Tuesday, September 28, 2010

Day One... should be un-eventful right?! I'm hungry. I had my first lite n easy meal at lunch just after it arrived. I was nice, but i could of eaten 3 times that amount to feel satisfied. I had porridge for breakfast made with skim milk and an apple for morning tea. ARGH i didn't think it would be so hard STRAIGHT AWAY. And to make matters worse, its raining, so my walk down to the park will have to wait for clearer weather. I guess this really is day one of re-hab. Massively addicted to food!

Goal 1

Fit my wedding and engagement ring

Goal 2

Fit a size 14 for the eventual nuptuals of the Beffamy and Bennitch. (No pressure guys, I need a while to reach that target).

Goal 3

Cut back on lite n easy and suppliment meals with my own cooking

Goal 4

Exercise. DOn't know how i feel about this one. hmmmmm

Right. The ranting is over. Back to work ALicia

Thursday, September 23, 2010

Monotony... education for the eternities

Those who believe in the Plan of Salvation have a desire and want to return to live with our Father in Heaven. Further still we believe in progression and the eventuality of becoming like our Heavenly Parents in the roles of Gods (with the conditions of righteousness of course). So this is my opening paragraph.

Paragraph two. We're mortals and daily life is full of routines that are essential for our health and happiness. Most days are exactly alike. These certainly seems to be the case myself, a stay at home mum. The routines revolve around cooking and cleaning. OH MY GOODNESS THE CLEANING! Its not unusual to clean something up to 10 times a day. I average sweeping 4 times a day, washing up anywhere from 2-6 times a day, i make several meals, clean up toys fiddy million times and every now and again i spot dust in a place i haven't paid attention to in years and decide that the filth is to be eliminated this instant! I've often think while i'm ironing one of my husband business shirts..... didn't i just iron this! I wonder how many times I've ironed this shirt. So you get the drift, I clean alot and still the house is no where near the standard i'd like to keep.

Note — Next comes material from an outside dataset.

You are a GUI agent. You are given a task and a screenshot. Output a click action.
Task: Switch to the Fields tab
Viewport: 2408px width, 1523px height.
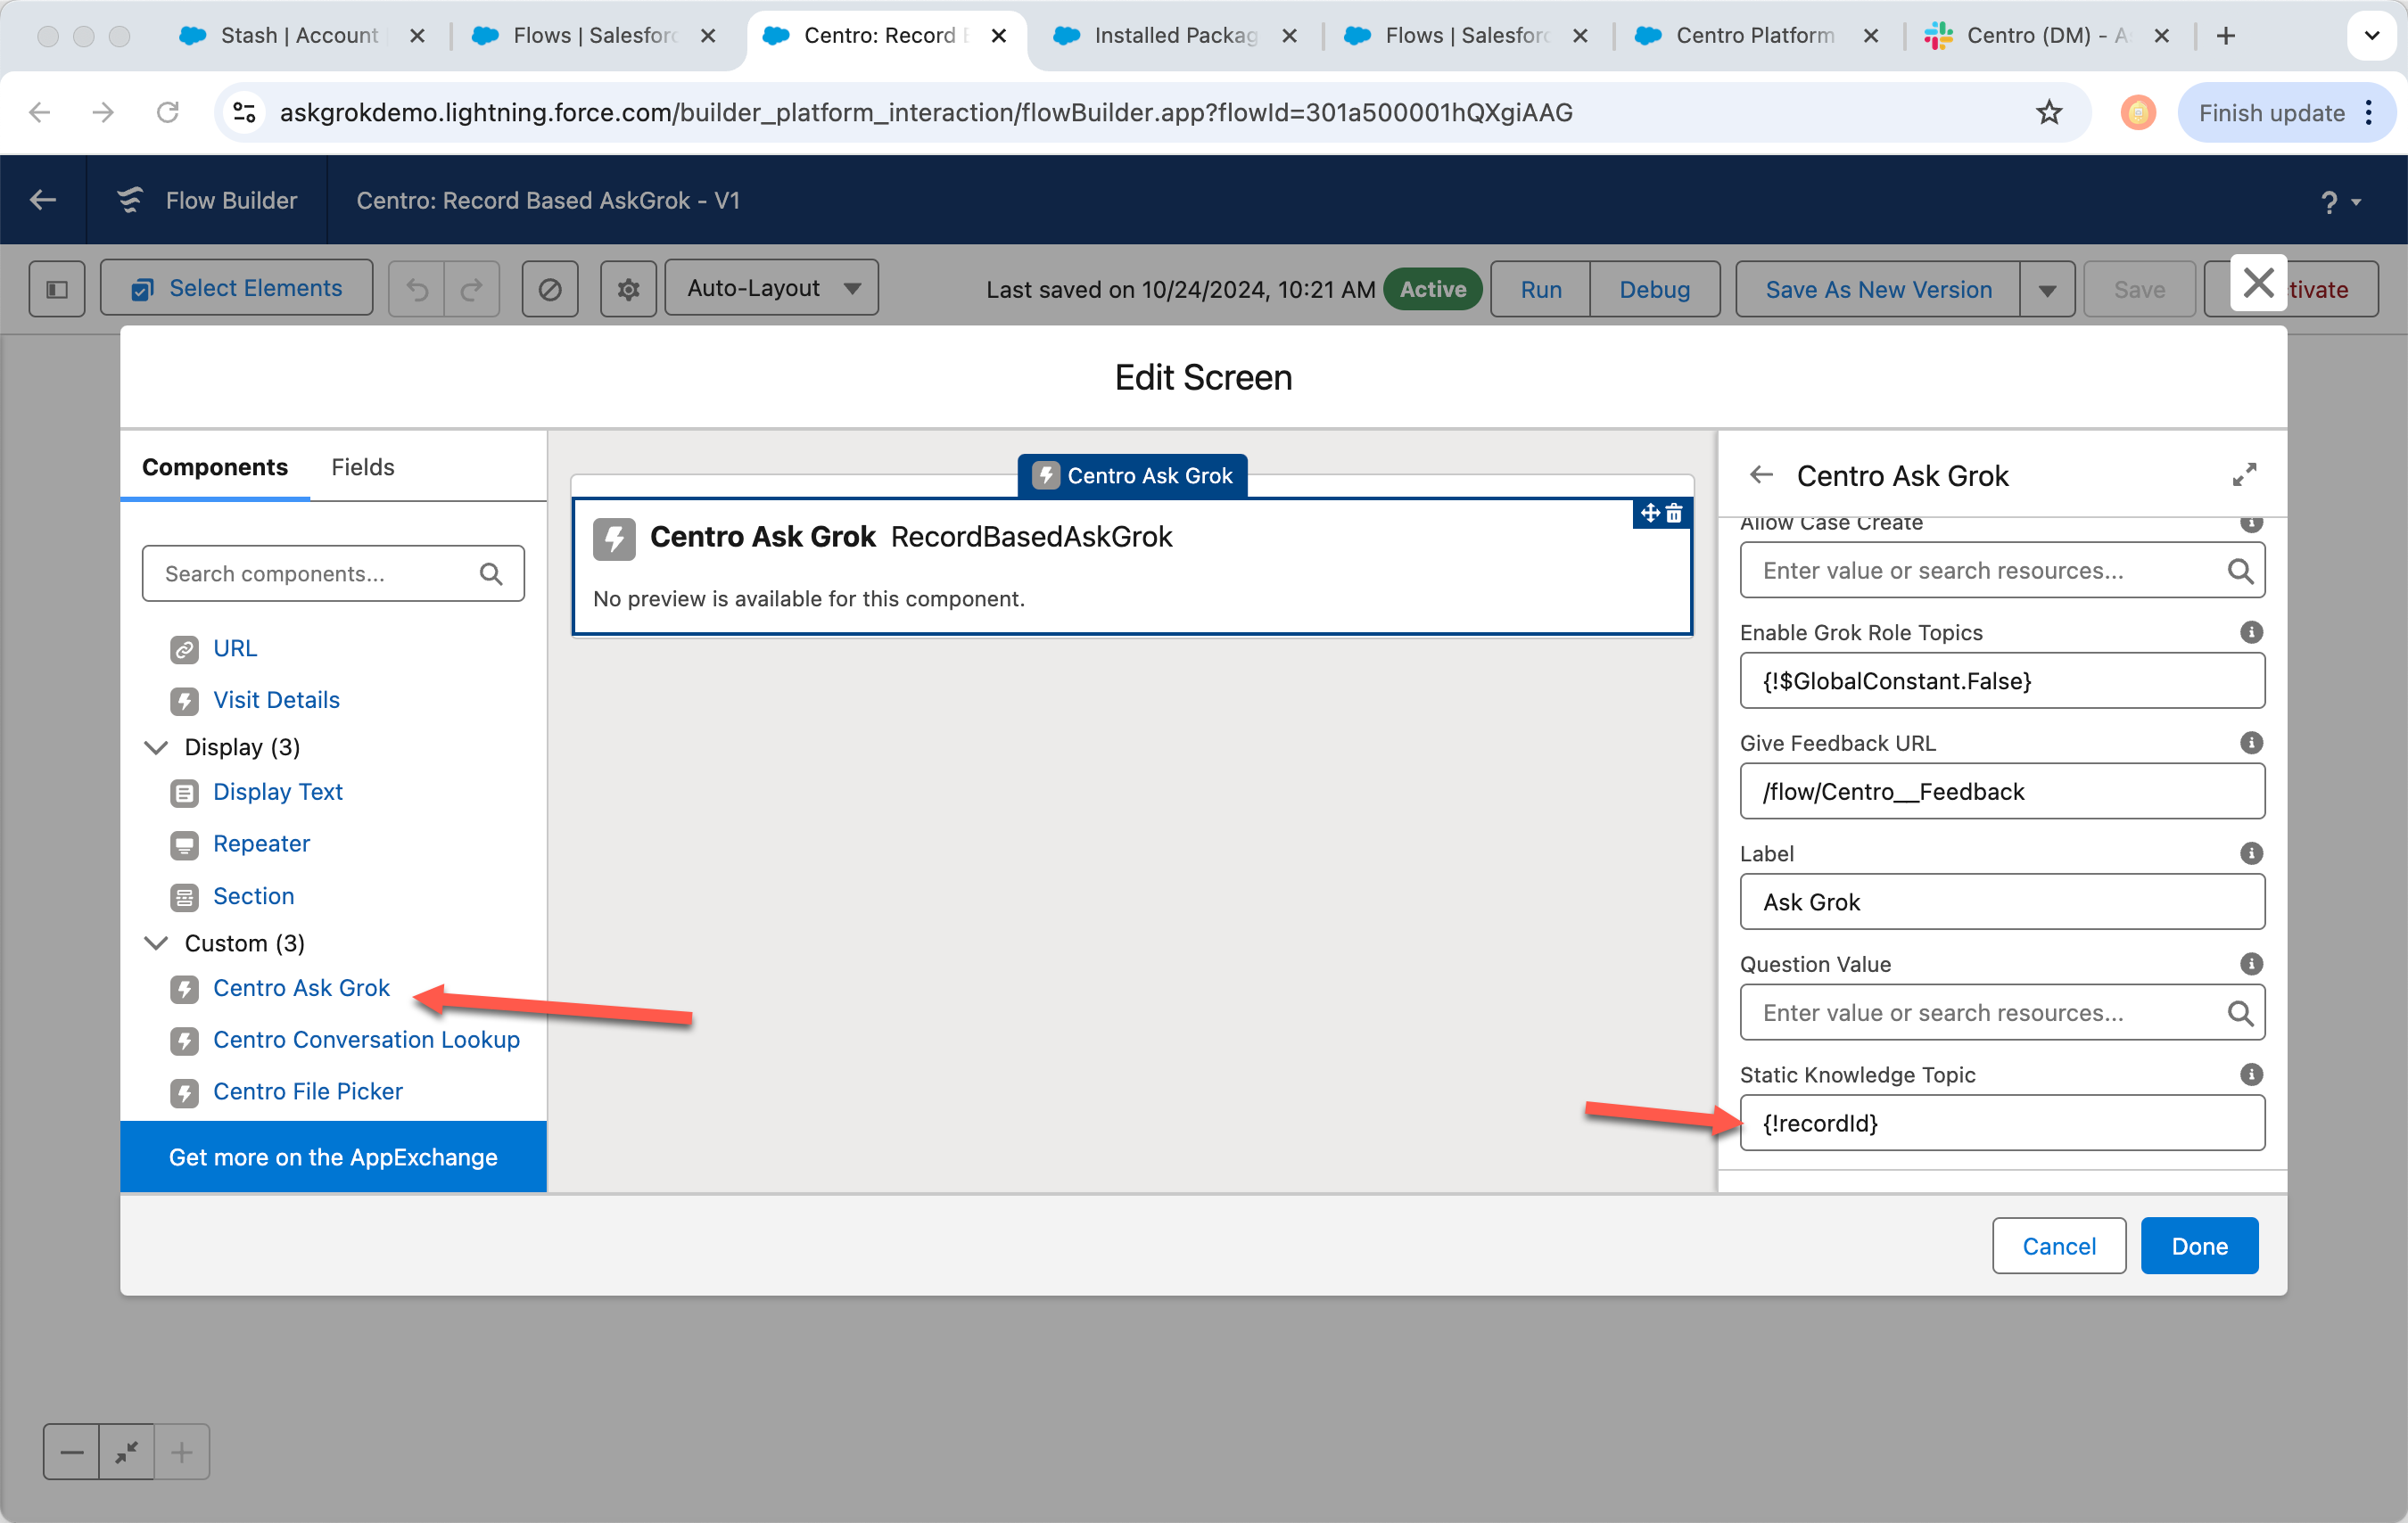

In the days where i get really down its usually to do with how board i am from doing the same things over and over and over again. There is no excitement in monotony. Some days i try to give tasks little or no thought and just "get it over with." Other days it really gets to me and on those days the dishes sit in the sink, the toys are resembling a war zone and food is found smeared into the cream rug.

My question in all of this... What is the Lord trying to teach me? There is a lesson to be learnt in monotony. There is an attitude to be learnt in monotony. There is a eternal reality yet to come in monotony.


How long has God the Father been a God the Father? And how long is God the Father going to be God the Father? Eternity. I expect he knows alot about monotony. Has he not been doing the same things for eons of time and will continue to do so forever more. So where does the desire and enthusiasm in saving another one of his children come from. I mean he's done this a billion times already, we get board from ironing a shirt a hundred times!

Monotony is teaching me to be patient. It teaches me to serve those i love, whilst forgetting myself. It teaches me to use quiet moments and go on auto drive whilst performing a task, but use the time to ponder and evaluate. It teaches me to master my temper. It teaches me that the process is more important than the end result. It teaches me to rely on the Lord. It teaches my mind to entertain itself. It teaches me to plan better. It teaches me to teach my kids to become more independent and clean up after themselves. It is continuing to teach me to become like Him.

And can one find Joy in monotony? I think we'd better, because i suspect we're all going to have a mortal and spiritual lifetime full of it.





Monday, September 20, 2010

Starting something without the passion to back it up...

I had a temple recommend interview a few months back. One of the questions relates to faith in the Lord Jesus Christ. I answered in the affirmative. Yet how strong is this faith?

The goal is to be healthy. I'm currently obese, and this is not acceptable. I'm breaking commandments by not looking after this body and thats not good enough.

Put simply, i know i have to loose weight and gain control of a healthy lifestyle, the fact of the matter is I really have no interest what so ever. I don't believe I can do it. I don't believe any changes or efforts will last. This is and will be my hike to some unattainable summit. The goal in all its enormity, completely TERRIFIES me. Its like the first time you give birth. Your pushing and it hurts, but you can't ignore the fact that YOU HAVE TO DO IT.

Faith is not fear. Its time to live my testimony. For years I have let self doubt hinder and justify past behaviors and habits. I am absolutely right in saying that i can't do this..... on my own.

I know all the information in my head. Even whilst I'm typing this i lack the conviction i feel i need to start and see this through. So step 1 is this... Start

As of next week i start Lite n Easy. I will start taking zinc again. Did I tell you I'm scared. I think this is going to dredge up some stuff. I call it stuff because i really don't know what's going to happen. Heaven help this home, and all who live in it!

I don't care how much i weigh. This is about changing the physical Alicia so the spiritual Alicia can soar to new heights. I believe that they are connected. We'll see.